Milioni di ascoltatori in tutto il mondo erano in attesa, da ormai diversi anni, del “terzo vero album” dei Linkin Park. O del quarto, perchè tra “Minutes To Midnight”, “A Thousand Suns” e “Living Things” uno a scelta lo salvano sempre tutti. Sì perchè dopo “Hydrid Theory” e “Meteora” il mondo è rimasto col fiato sospeso per capire fin dove potesse arrivare questa band statunitense che ha portato il nu metal e il crossover a livelli di diffusione da capogiro. Ma adesso che con la sesta fatica discografica è arrivato anche il terzo innegabile capolavoro, chi rimarrà a remare contro?
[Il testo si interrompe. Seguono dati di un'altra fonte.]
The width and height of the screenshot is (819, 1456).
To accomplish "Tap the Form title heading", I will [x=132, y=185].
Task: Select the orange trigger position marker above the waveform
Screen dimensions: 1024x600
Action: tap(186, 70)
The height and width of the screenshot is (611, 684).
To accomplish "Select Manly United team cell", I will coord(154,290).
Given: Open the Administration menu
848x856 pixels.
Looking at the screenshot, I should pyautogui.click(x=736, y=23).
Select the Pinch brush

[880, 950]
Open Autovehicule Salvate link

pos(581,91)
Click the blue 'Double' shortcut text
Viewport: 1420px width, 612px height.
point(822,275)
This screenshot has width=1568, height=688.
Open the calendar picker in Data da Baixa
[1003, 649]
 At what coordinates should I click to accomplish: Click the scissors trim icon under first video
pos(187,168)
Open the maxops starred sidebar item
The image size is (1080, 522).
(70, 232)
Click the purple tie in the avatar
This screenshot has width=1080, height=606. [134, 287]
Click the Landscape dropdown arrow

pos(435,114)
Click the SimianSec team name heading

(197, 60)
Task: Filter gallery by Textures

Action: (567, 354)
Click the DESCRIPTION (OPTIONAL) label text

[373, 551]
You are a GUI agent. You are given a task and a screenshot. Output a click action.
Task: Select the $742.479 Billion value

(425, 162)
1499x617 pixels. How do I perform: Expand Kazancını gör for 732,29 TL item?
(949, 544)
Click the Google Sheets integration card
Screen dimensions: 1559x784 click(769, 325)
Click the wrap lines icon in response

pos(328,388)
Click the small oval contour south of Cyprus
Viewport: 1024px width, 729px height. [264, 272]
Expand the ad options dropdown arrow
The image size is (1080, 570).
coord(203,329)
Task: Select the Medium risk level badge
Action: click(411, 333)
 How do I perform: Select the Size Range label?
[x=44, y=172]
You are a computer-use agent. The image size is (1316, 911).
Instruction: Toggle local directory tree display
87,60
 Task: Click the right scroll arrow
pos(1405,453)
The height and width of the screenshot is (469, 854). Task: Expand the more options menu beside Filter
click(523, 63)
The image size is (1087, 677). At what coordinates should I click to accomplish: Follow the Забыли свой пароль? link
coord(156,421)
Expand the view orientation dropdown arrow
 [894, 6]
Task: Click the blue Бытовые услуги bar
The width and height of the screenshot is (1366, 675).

“The Hunting Party” è probabilmente l’album più feroce della discografia, ma anche il più maturo. Si comincia in medias res con “Keys to the Kingdom”, un brano fulminante che lascia alla distortissima voce di Chester Bennington – violento come non mai – il compito di dare il primo scossone all’ascoltatore. Non c’è tempo di chiedersi se effettivamente le promesse della formazione di Los Angeles siano state mantenute, perchè la risposta arriva lapidaria con la pesantissima “All For Nothing”: i Linkin Park hanno preso quel dannato Rock che tutti chiamavano a gran voce e l’hanno messo su disco, aggiungendo qualche nuova e affascinante venatura punk. “Guilty All The Same” ha avuto tutto il tempo di essere assimilata da quando è stata scelta come primo singolo, eppure seguendo a ruota le prime due tracce sembra funzionare persino meglio, con un ritornello estremamente efficace che regala i primi momenti anthemici di “The Hunting Party”. Per il resto l’andazzo è questo: riff incalzanti e talvolta grezzi, la batteria di Rob Bourdon che è un rullo compressore e i vocals perfettamente equilibrati tra il growl di Chester e le strofe rap di Mike Shinoda. Il brano più veloce del lotto è senza dubbio “War”, di stampo punk hardcore, che in poco più di due minuti chiarisce ulteriormente qual è stato il polo di attrazione che più di ogni altro li ha allontanati dall’electro-alternative pop degli ultimi anni. Procedendo con l’ascolto la voce di Chester si presta ad ogni possibile sfumatura, cominciando in “Wastelands” ad assumere i primi toni intermedi per poi aderire perfettamente all’unica semi-ballata del disco, “Final Masquerade”, che grazie ai suoi cori e alle tematiche vagamente romantiche riesce a non far mancare neanche il pezzo da riproduzione in loop.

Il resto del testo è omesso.